Alex Kenyon

Personal information
- Full name: Alexander George Kenyon
- Date of birth: 17 July 1992 (age 34)
- Place of birth: Preston, England
- Height: 6 ft 0 in (1.82 m)
- Position: Midfielder

Team information
- Current team: AFC Fylde (assistant head coach)

Youth career
- 0000–2008: Everton

Senior career*
- Years: Team / Apps / (Gls)
- 2008–2009: Chorley
- 2009–2012: Lancaster City / 46 / (10)
- 2012–2013: Stockport County / 39 / (3)
- 2013–2021: Morecambe / 239 / (9)
- 2021–2022: Scunthorpe United / 7 / (0)
- 2022: Ayr United / 3 / (0)
- 2022–2023: Chester / 24 / (1)
- 2023–2024: Curzon Ashton / 31 / (4)
- 2024–2025: Bamber Bridge / 23 / (1)
- Total:  / 412 / (28)

= Alex Kenyon =

English footballer

Alexander George Kenyon (born 17 July 1992) is an English former footballer who played as a midfielder. He is currently assistant head coach of club AFC Fylde.

==Career==
Kenyon began his career with Everton before being released in the summer of 2008 and he then joined non-league Chorley. Kenyon then joined Lancaster City in the summer of 2009 before signing for Conference Premier side Stockport County in May 2012. After suffering relegation with County in 2012–13 he joined League Two side Morecambe on 27 June 2013.

He made his Football League debut on 10 August 2013 in a 1–1 draw with Torquay United. He signed a new contract in February 2014 which runs through to June 2016. On 28 June 2016 Kenyon signed a new 12-month deal with the club. In July 2019 he signed a new one-year contract with Morecambe.

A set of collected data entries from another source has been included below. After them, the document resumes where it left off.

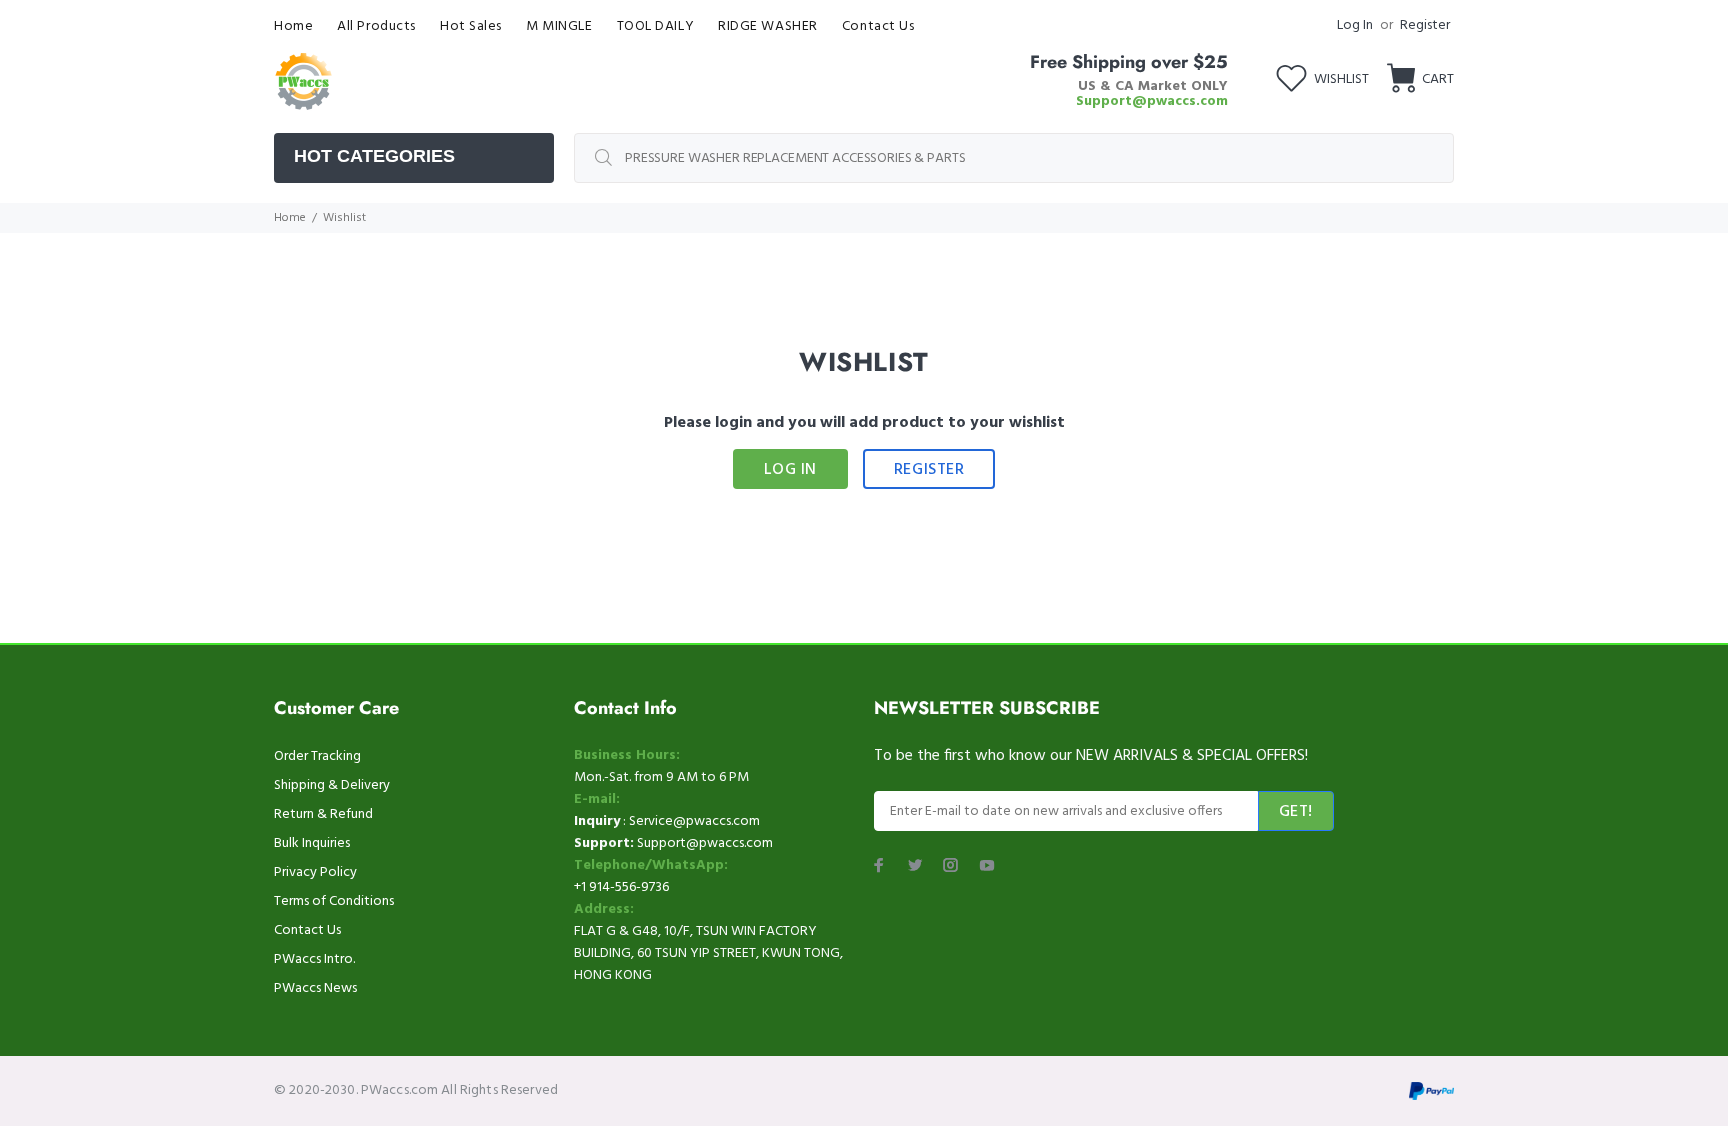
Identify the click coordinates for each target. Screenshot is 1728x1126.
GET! (1296, 812)
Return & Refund (323, 814)
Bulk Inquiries (312, 843)
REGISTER (929, 470)
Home (290, 218)
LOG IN (790, 470)
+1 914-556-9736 (621, 887)
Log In (1355, 25)
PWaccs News (315, 988)
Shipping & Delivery (332, 785)
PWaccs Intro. (314, 959)
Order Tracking (317, 756)
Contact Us (307, 930)
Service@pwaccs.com (694, 821)
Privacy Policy (315, 872)
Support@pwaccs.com (1152, 101)
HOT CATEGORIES (374, 156)
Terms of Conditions (334, 901)
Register (1425, 25)
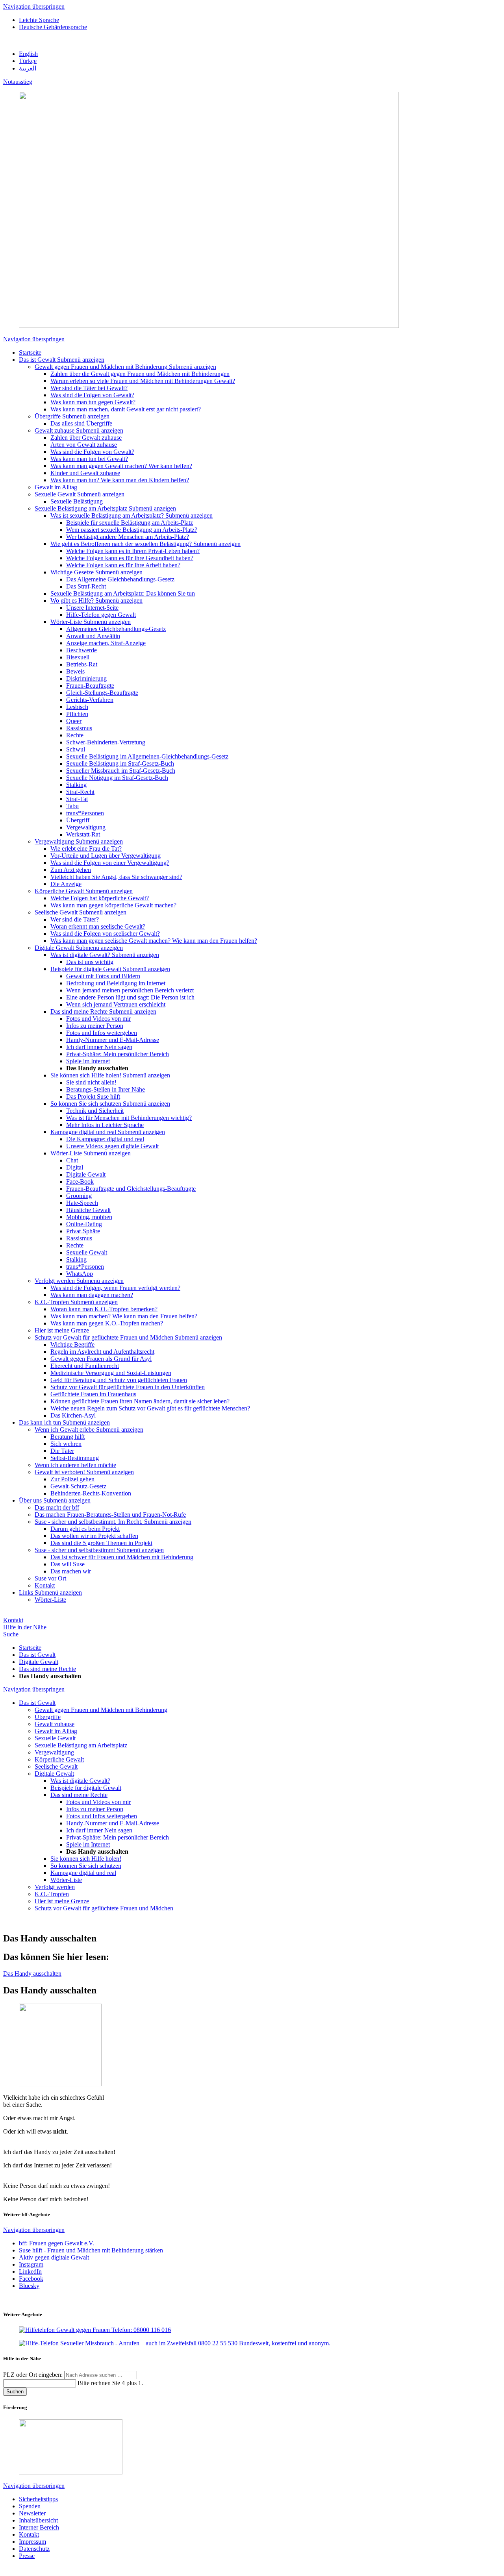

Morecambe did not renew Kenyon's contract, making him a free agent in 2021. Scunthorpe United then signed him on a one-year deal.

Kenyon left Scunthorpe United on 28 January 2022 by mutual consent.

In March 2022, Kenyon signed for Scottish Championship side Ayr United.

In July 2022, Kenyon returned to England to join National League North club Chester.

In July 2023, Kenyon signed for Curzon Ashton.

In August 2024, Kenyon joined Northern Premier League Premier Division side Bamber Bridge.

==Coaching career==
On 17 June 2025, Kenyon announced his retirement from football to take up the role of assistant head coach with National League North side AFC Fylde.